Full Text search engine, Relational Database, Information Retrieval, Lucene, Depth first search algorithm

Короткий адрес: https://sciup.org/15011168

IDR: 15011168

Текст научной статьи A Full-text Website Search Engine Powered by Lucene and The Depth First Search Algorithm

Published Online March 2013 in MECS DOI: 10.5815/ijcnis.2013.03.01

Many applications that handle information on the internet would be completely inadequate without the support of information retrieval technology. How would we find information on the World Wide Web if there were no web search engines? How would we manage our email without spam filtering? Information retrieval (IR) is the area of study in information system concerned with searching for documents, for information within documents, and for metadata about documents, as well as that of searching structured or unstructured storage, relational databases, and the World Wide Web [1].

The system assists users in locating the information they need. It does not explicitly return information or answer questions. Instead, it informs on the existence and location of documents that might contain the desired information. Some suggested documents will, hopefully, satisfy the user’s information need. These documents are called relevant documents. A perfect retrieval system would retrieve only the relevant documents and no irrelevant documents. However, perfect retrieval systems do not exist and will not exist, because search statements are necessarily incomplete and relevance depends on the subjective opinion of the user. In practice, two users may pose the same query to an information retrieval system and judge the relevance of the retrieved documents di ff erently: Some users would like the results, while others will not [2].

There are three basic processes an information retrieval system has to support: the representation of the content of the documents, the representation of the user’s information need, and the comparison of the two representations. Representing the documents is usually called the indexing process. The process takes place offline, that is, the end user of the information retrieval system is not directly involved. The indexing process results in a representation of the document. Users do not search just for fun; they have a need for information. The process of representing their information need is often referred to as the query formulation process. The resulting representation is the query. In a broad sense, query formulation might denote the complete interactive dialogue between system and user, leading not only to a suitable query but possibly also to the user better understanding his/her information need. The comparison of the query against the document representations is called the matching process. The matching process usually results in a ranked list of documents. Users will walk down this document list in search of the information they need.

  • II.    RELATED WORKS

According to [10], the following sites offer free search capabilities for Web site developers who are willing to use them.

  • A.    Fusionbot

It offers multiple levels of search, at the free level you get: 250 pages indexed, 1 automatic index per month, 1 manual index per month, basic reporting, sitemap, and more. It even supports searching across SSL domains.

  • B.    Freefind

It is simple to sign up for this free service. It has additional features of a site map, and "what's new" pages that are automatically generated along with your search field. You control how often they spider your site, so you can be sure that new pages are added to the index. It also allows you to add additional sites to the spider to be included in the search.

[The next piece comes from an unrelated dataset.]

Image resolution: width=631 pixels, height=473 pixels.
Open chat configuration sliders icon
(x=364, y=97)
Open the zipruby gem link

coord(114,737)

  • C.    Google custom search engine

The Google custom search engine allows you to search not only your own site, but also create collections to search within. This makes the search more interesting for your readers because you can specify multiple sites to include in the search results. You can also invite your community to contribute sites to the search engine.

The drawbacks to this method are that you are limited to the features that the search company provides. Also, they can only catalogue pages that are live on the Internet (Intranet and Extranet sites cannot be catalogued). Finally, they only catalogue a site periodically, so you don't have any guarantee that your newest pages will be added to the search database immediately.

  • III.    INFORMATION RETRIEVAL MODELS

Much of the development of information retrieval technology, such as web search engines and spam filters, requires a combination of experimentation and theory. Experimentation and rigorous empirical testing are needed to keep up with increasing volumes of web pages and emails. Furthermore, experimentation and constant adaptation of technology is needed in practice to counteract the effects of people that deliberately try to manipulate the technology, such as email spammers. However, if experimentation is not guided by theory, engineering becomes trial and error. New problems and challenges for information retrieval come up constantly.

  • A.    The boolean model

The Boolean model is the first model of information retrieval and probably also the most criticised model. The model can be explained by thinking of a query term as an unambiguous definition of a set of documents. Using the operators of George Boole's mathematical logic, query terms and their corresponding sets of documents can be combined to form new sets of documents. Boole defined three basic operators, the logical product called AND, the logical sum called OR and the logical difference called NOT.

  • B.    The vector space model

Gerard Salton and his colleagues suggested a model based on Luhn's similarity criterion that has a stronger theoretical motivation. [6]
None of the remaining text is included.